**TASK**
Please print the lines of the records from the line with "Given: Click the phrase configuration issue" to the line with "click(1188, 448)", including both, and keep every character unchanged.

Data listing
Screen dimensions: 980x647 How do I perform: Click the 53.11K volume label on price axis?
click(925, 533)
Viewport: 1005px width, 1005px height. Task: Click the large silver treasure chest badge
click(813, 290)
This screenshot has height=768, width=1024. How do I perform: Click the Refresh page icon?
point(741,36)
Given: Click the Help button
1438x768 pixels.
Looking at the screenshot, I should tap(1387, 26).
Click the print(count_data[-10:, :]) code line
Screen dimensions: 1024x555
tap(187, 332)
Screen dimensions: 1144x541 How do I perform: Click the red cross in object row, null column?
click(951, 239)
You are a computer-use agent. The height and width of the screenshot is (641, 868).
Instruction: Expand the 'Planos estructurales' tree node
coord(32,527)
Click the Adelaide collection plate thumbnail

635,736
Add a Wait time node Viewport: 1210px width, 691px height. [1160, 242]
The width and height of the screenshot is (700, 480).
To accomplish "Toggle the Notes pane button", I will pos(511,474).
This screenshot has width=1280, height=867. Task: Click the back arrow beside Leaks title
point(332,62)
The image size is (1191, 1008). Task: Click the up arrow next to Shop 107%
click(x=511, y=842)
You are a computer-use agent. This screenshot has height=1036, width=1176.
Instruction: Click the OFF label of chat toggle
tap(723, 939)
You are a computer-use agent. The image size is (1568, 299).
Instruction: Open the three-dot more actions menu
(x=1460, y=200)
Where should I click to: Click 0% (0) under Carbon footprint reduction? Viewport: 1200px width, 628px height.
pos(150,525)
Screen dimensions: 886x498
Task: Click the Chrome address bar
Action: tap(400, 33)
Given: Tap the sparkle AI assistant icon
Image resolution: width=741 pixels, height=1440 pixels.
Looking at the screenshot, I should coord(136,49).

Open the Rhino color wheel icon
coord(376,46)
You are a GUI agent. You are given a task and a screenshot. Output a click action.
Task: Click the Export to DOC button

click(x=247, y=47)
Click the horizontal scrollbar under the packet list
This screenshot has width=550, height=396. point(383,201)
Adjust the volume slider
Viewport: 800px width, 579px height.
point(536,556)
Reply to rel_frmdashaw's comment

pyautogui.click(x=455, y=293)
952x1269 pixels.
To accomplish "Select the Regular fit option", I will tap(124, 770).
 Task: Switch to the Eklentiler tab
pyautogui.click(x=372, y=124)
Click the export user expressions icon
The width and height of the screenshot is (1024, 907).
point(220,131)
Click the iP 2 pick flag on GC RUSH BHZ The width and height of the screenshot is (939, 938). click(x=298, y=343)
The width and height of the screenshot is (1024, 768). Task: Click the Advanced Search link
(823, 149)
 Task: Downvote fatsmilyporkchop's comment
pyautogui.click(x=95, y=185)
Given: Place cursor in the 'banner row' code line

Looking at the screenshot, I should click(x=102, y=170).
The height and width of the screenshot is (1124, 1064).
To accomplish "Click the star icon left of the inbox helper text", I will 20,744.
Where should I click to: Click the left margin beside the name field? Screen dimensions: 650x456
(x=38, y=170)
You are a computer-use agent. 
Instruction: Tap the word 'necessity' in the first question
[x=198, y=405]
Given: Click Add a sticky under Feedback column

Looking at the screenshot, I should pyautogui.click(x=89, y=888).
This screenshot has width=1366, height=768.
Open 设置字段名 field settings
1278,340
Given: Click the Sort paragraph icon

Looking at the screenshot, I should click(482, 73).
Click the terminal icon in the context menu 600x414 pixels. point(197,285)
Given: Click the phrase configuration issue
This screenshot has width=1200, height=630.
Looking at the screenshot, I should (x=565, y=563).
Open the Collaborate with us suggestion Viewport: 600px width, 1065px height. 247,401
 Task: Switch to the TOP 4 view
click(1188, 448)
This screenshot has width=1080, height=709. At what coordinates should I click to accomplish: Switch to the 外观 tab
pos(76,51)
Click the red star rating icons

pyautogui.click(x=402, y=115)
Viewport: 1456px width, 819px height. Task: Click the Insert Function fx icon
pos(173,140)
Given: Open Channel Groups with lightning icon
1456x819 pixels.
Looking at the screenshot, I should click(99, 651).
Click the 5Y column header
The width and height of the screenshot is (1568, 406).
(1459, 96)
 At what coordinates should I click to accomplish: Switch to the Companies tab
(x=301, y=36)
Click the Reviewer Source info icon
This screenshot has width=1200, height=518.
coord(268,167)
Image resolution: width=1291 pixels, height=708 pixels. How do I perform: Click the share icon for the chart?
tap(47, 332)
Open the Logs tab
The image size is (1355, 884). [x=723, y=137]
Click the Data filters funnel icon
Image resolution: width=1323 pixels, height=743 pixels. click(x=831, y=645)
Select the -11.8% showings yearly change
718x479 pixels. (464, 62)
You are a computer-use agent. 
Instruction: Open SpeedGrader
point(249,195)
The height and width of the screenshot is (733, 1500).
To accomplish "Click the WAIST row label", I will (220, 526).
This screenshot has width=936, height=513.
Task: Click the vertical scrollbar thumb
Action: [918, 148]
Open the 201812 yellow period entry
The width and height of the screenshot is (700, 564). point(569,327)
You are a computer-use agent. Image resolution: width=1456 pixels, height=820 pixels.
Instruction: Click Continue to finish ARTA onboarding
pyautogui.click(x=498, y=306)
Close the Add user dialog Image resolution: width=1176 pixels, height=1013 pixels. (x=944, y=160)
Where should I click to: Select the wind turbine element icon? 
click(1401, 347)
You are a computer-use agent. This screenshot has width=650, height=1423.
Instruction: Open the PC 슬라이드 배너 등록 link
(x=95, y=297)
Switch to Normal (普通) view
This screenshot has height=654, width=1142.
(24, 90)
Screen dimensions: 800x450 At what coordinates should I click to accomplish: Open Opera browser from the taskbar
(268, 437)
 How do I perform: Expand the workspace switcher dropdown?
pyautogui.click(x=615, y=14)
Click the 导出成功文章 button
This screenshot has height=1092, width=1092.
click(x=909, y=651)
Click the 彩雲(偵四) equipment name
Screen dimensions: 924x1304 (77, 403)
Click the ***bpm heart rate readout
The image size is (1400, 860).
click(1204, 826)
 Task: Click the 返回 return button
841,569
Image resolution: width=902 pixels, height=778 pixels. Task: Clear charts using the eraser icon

**RESPONSE BELOW**
Given: Click the phrase configuration issue
This screenshot has width=1200, height=630.
Looking at the screenshot, I should (x=565, y=563).
Open the Collaborate with us suggestion Viewport: 600px width, 1065px height. 247,401
 Task: Switch to the TOP 4 view
click(1188, 448)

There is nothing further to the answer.